RapLeaf
- Type: Private company
- Industry: Database marketing
- Founded: March 2005
- Headquarters: Evanston, Illinois, USA
- Key people: Auren Hoffman, Manish Shah
- Number of employees: 11–50 (as of November 2, 2012)
- Parent: TowerData
- Website: www.rapleaf.com

= RapLeaf =

Database marketing company

RapLeaf was a US-based marketing data and software company that was acquired by email data provider TowerData in 2013.

==Company==
RapLeaf was founded in San Francisco by Auren Hoffman and Manish Shah in March 2005.
In May 2006 the Founders Fund led a seed round of about $1 million, including angel investors such as Peter Thiel and Ron Conway.
In June 2007 a second round included Founders Fund, Rembrandt Venture Partners and included Conway.

The company's first product was a meta-reputation system that allows users to create reviews and ratings of consumer transactions, which they then contribute to multiple e-commerce websites.
On January 26, 2007, Rapleaf released Upscoop, a service that allowed users to search for and manage their contacts by email address across multiple social networking sites.

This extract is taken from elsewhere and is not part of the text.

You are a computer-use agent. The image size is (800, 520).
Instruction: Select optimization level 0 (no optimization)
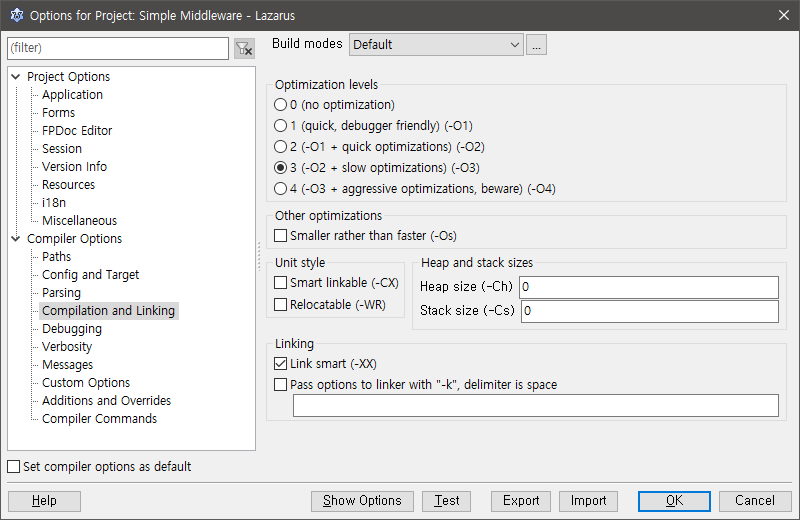tap(281, 104)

In 2011, Rapleaf created a data onboarding division named LiveRamp, which later spun out into an independent company which was acquired by Acxiom in 2014 for $310 million.

In 2012, Rapleaf began selling segmented data tied to email addresses for marketers to personalize email communications. Around September 2012 the company moved its headquarters from San Francisco to Chicago, and Phil Davis became chief executive, replacing Hoffman.

Rapleaf was acquired by TowerData in 2013.

==Controversy and backlash==
On May 15, 2006, eBay removed a number of auction listings where the seller had included links to Rapleaf, claiming they were in violation of its terms of use.

In late August 2007, Upscoop began e-mailing entire contact lists that were provided by their users when they log in. This caused some criticism, and the company later apologized for doing so.

On July 10, 2008, Rapleaf changed its interface so that it no longer allows users to search people by email addresses. Instead, the service only allows a registered user to view their own reputation and the websites (social and business networking) to which their own e-mail address is registered. There was an immediate negative backlash by companies and individuals who had been using Rapleaf to both manage reputations and investigate the authenticity of people.

In October 2010, the Wall Street Journal reported that Rapleaf had transmitted personally identifiable information, including Facebook and MySpace IDs. Rapleaf said it had inadvertently transmitted that info and had ceased the practice.
On October 28, 2010, Facebook banned Rapleaf from scraping data on Facebook, and Rapleaf said it would delete the Facebook IDs it had collected.

A 2011 report said the company could tell the food preferences of employees of major companies.

Between 2007-2013, Rapleaf received significant backlash over the data collection practices and sale of individuals' personal information to advertisers. As a public spokesperson for the company, much of the criticism was directed at the CEO Auren Hoffman personally. A 2010 investigation by The Wall Street Journal revealed that the company transmitted identifying details about individuals to at least 12 companies, violating the terms of service of Facebook and MySpace.
A spokesperson at Facebook said it had "taken steps. . .to significantly limit Rapleaf's ability to use any Facebook-related data." When confronted by The Wall Street Journal and CNet, it quietly revised its privacy policy both times.
CNNMoney described RapLeaf as "selling your identity," and TechCrunch characterized its method of identifiable data extraction of Google and Microsoft employees as "creepy." RapLeaf later became known as LiveRamp after entering new markets. LiveRamp spun off the RapLeaf business and sold it to TowerData in 2013.